Bagi PLTU yang tetap beroperasi, pemerintah menerapkan teknologi supercritical dan ultra-supercritical yang lebih ramah lingkungan. Saat ini, terdapat tujuh PLTU batubara dengan kapasitas total 5.455 megawatt (MW) yang telah menggunakan teknologi tersebut, termasuk PLTU Cirebon, PLTU Paiton 3, PLTU Cilacap 3, PLTU Adipala, PLTU Banten/LBE 1, PLTU Jawa 7 Unit 1, dan PLTU Jawa 8.
Selain itu, pemerintah merencanakan pengembangan PLTU dengan teknologi ultra-supercritical di sembilan lokasi di Pulau Jawa dengan total kapasitas 10.130 MW hingga 2028, yang setara dengan 37,43 persen dari total perencanaan PLTU batubara.
Kementerian ESDM juga mendorong penerapan cofiring di PLTU, yakni pencampuran bahan bakar batubara dengan biomassa, yang berasal dari perkebunan sawit dan sumber lainnya.
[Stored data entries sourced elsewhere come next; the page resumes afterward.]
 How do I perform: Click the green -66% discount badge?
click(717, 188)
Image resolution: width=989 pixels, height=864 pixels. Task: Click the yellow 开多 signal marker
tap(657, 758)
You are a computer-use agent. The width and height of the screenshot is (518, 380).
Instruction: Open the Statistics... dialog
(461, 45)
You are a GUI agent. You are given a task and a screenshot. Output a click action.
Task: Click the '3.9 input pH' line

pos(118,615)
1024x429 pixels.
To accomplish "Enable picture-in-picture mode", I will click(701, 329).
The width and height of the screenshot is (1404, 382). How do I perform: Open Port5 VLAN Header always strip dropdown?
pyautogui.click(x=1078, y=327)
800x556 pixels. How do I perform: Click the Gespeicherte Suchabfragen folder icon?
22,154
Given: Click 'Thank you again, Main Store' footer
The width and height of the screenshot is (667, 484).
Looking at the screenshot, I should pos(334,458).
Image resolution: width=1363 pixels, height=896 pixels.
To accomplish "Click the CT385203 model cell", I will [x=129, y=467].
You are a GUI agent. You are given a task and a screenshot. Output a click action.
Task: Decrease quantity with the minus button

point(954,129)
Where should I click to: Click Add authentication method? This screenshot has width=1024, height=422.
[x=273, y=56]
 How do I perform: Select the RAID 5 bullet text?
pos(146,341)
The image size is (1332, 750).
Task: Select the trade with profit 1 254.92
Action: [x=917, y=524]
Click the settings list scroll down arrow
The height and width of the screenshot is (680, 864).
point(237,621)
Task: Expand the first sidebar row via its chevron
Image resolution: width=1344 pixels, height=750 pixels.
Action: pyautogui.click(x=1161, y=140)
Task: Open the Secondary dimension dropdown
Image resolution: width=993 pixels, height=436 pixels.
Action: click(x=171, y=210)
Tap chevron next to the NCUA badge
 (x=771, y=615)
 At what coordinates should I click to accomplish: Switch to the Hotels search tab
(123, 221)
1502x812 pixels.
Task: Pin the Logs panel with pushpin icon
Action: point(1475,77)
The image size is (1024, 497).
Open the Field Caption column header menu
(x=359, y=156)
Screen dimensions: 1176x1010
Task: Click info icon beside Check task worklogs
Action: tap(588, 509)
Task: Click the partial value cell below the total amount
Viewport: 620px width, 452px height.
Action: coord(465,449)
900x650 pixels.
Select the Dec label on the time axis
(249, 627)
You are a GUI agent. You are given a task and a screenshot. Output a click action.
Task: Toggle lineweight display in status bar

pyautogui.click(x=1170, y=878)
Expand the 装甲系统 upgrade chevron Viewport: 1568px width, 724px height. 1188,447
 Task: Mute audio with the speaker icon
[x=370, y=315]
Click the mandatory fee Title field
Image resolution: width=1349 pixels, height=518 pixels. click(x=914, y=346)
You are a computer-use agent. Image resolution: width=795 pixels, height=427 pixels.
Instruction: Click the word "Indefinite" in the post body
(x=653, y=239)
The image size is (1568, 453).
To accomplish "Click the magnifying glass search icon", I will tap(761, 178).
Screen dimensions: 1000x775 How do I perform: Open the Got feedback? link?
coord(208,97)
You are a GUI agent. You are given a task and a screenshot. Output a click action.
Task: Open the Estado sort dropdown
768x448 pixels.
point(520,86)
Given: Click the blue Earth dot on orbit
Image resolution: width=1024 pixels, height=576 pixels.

Strategi ini terbukti dapat mengurangi emisi karbon yang dihasilkan oleh PLTU.
Saat ini, hampir 60 persen atau sekitar 91 gigawatt (GW) pembangkit listrik di Indonesia masih bergantung pada batubara. Oleh karena itu, pemerintah menyadari bahwa transisi energi ini harus dilakukan secara bertahap dan hati-hati. “Kami berkomitmen untuk melakukan transisi energi yang adil dengan memperhatikan kesejahteraan pekerja, masyarakat, dan industri yang bergantung pada batubara. Ini termasuk pelatihan ulang pekerja dan diversifikasi ekonomi lokal,” tutup Bahlil.
Dengan berbagai upaya itu, pemerintah berharap transisi energi dapat berjalan lancar, dengan tetap menjaga stabilitas pasokan listrik dan ekonomi masyarakat yang terdampak.